### Fragmento seleccionado

Esa mañana, antes de acostarse, publicó en Facebook lo que le había sucedido. Escribió un texto acompañado de fotos de su cuerpo para que todo el mundo viera lo que le habían hecho. Estaba muy “indignado”. Al despertarse al día siguiente, tenía el móvil lleno de llamadas y de mensajes. Entre otros, un mensaje de la asociación Arcópoli. Se habían puesto en contacto con él para asesorarle. “Me recomendaron que borrara la publicación y me dieron una serie de pautas de cómo proceder. Estoy súper agradecido”.

“Quería contárselo a todo el mundo, que saliera en todos los lados. Y al segundo día yo ya no podía más. De repente, según iba pasando el día era más consciente de lo que me había pasado y me empezaba a afectar de verdad”, rememora. “Tuve que empezar a decir que no quería más entrevistas y a no contestar a la gente porque no podía. Era muy duro”.

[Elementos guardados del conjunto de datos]
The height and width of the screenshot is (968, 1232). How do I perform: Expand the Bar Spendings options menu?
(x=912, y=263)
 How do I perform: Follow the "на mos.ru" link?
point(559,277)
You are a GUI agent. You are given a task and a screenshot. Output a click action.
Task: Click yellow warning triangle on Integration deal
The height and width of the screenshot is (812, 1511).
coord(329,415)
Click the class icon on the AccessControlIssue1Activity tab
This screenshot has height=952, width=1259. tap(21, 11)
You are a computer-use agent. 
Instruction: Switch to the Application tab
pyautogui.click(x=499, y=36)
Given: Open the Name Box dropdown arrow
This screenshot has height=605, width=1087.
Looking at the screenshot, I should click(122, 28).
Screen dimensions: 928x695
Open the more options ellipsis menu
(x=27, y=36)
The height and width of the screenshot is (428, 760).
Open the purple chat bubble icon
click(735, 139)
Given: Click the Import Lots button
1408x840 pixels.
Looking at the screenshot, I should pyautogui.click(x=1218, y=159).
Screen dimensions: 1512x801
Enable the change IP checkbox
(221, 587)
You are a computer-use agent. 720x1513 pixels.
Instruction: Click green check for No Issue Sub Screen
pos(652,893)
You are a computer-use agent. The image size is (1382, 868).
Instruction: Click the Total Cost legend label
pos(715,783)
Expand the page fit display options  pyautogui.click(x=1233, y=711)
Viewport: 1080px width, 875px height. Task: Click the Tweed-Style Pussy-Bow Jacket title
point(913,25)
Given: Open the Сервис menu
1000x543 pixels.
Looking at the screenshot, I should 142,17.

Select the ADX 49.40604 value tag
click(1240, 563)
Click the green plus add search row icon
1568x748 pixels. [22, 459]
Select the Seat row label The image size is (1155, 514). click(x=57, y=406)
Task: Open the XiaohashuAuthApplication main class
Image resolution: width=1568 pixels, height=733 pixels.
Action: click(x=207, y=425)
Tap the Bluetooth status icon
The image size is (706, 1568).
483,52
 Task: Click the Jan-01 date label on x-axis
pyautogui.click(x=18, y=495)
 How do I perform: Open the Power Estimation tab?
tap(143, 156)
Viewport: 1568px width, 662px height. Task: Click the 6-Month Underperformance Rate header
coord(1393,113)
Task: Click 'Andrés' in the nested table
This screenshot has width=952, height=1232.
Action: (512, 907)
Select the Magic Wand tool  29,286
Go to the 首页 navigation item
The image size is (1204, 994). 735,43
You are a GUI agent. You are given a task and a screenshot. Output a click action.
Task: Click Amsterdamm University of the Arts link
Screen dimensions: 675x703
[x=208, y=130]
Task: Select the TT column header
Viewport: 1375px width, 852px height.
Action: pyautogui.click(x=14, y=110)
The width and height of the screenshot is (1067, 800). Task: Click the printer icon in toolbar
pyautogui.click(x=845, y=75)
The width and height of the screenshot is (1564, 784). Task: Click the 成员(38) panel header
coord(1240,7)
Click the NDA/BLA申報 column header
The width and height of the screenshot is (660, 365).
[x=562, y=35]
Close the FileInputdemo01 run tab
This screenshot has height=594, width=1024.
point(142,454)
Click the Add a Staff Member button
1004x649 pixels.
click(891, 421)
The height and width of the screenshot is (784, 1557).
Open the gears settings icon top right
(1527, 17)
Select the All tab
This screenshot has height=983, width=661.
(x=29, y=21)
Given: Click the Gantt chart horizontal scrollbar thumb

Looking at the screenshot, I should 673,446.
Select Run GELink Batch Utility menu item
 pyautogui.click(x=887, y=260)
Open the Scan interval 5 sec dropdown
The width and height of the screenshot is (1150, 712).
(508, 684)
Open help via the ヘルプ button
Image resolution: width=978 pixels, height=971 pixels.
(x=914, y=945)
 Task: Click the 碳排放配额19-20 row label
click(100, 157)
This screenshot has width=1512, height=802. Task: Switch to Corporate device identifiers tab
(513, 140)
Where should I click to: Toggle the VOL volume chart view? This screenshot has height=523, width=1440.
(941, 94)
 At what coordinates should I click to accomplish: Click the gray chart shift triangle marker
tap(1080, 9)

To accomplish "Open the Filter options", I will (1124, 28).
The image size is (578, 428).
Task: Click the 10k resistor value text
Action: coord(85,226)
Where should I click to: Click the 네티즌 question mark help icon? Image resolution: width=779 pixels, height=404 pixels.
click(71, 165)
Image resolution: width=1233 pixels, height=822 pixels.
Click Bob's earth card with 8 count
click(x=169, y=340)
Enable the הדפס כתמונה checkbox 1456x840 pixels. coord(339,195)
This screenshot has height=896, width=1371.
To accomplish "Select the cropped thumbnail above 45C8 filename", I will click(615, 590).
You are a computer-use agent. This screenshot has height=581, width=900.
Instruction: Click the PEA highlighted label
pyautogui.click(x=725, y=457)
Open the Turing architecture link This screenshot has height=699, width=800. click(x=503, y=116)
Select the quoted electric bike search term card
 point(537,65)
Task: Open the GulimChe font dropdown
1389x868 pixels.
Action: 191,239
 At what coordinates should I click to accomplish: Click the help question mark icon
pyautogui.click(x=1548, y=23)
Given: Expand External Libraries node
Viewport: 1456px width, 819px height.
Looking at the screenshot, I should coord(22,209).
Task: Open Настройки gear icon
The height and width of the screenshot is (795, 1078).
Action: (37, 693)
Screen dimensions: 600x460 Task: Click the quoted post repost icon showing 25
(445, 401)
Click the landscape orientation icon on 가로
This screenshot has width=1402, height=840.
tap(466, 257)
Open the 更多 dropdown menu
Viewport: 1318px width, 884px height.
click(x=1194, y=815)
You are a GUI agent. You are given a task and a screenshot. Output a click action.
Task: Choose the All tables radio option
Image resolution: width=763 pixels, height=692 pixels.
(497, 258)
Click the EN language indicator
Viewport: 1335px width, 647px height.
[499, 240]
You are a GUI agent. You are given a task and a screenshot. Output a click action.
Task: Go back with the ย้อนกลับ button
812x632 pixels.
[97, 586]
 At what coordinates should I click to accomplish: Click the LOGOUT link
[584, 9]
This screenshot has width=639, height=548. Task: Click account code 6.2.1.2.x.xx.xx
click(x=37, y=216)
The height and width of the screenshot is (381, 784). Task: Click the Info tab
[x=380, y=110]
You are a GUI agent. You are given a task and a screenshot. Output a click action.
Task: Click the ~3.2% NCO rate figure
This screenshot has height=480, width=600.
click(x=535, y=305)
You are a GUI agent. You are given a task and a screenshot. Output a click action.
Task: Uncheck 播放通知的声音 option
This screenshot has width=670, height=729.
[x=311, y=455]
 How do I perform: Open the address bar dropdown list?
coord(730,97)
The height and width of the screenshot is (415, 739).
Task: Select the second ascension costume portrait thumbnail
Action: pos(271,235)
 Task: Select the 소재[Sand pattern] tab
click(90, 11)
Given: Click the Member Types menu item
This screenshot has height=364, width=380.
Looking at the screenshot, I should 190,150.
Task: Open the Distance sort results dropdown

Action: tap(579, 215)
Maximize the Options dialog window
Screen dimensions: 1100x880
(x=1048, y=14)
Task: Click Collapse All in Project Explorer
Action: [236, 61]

### Problemas y tareas
(1) Transcribe de forma literal el fragmento seleccionado completo, sin alterar nada.
(2) Reproduce otra vez, al pie de la letra, todo lo que va desde el comienzo del listado hasta la línea que contiene "pyautogui.click(x=499, y=36)", incluidas ambas, y nada más.

### Resultados por tarea
(1)
Esa mañana, antes de acostarse, publicó en Facebook lo que le había sucedido. Escribió un texto acompañado de fotos de su cuerpo para que todo el mundo viera lo que le habían hecho. Estaba muy “indignado”. Al despertarse al día siguiente, tenía el móvil lleno de llamadas y de mensajes. Entre otros, un mensaje de la asociación Arcópoli. Se habían puesto en contacto con él para asesorarle. “Me recomendaron que borrara la publicación y me dieron una serie de pautas de cómo proceder. Estoy súper agradecido”.

“Quería contárselo a todo el mundo, que saliera en todos los lados. Y al segundo día yo ya no podía más. De repente, según iba pasando el día era más consciente de lo que me había pasado y me empezaba a afectar de verdad”, rememora. “Tuve que empezar a decir que no quería más entrevistas y a no contestar a la gente porque no podía. Era muy duro”.

(2)
The height and width of the screenshot is (968, 1232). How do I perform: Expand the Bar Spendings options menu?
(x=912, y=263)
 How do I perform: Follow the "на mos.ru" link?
point(559,277)
You are a GUI agent. You are given a task and a screenshot. Output a click action.
Task: Click yellow warning triangle on Integration deal
The height and width of the screenshot is (812, 1511).
coord(329,415)
Click the class icon on the AccessControlIssue1Activity tab
This screenshot has height=952, width=1259. tap(21, 11)
You are a computer-use agent. 
Instruction: Switch to the Application tab
pyautogui.click(x=499, y=36)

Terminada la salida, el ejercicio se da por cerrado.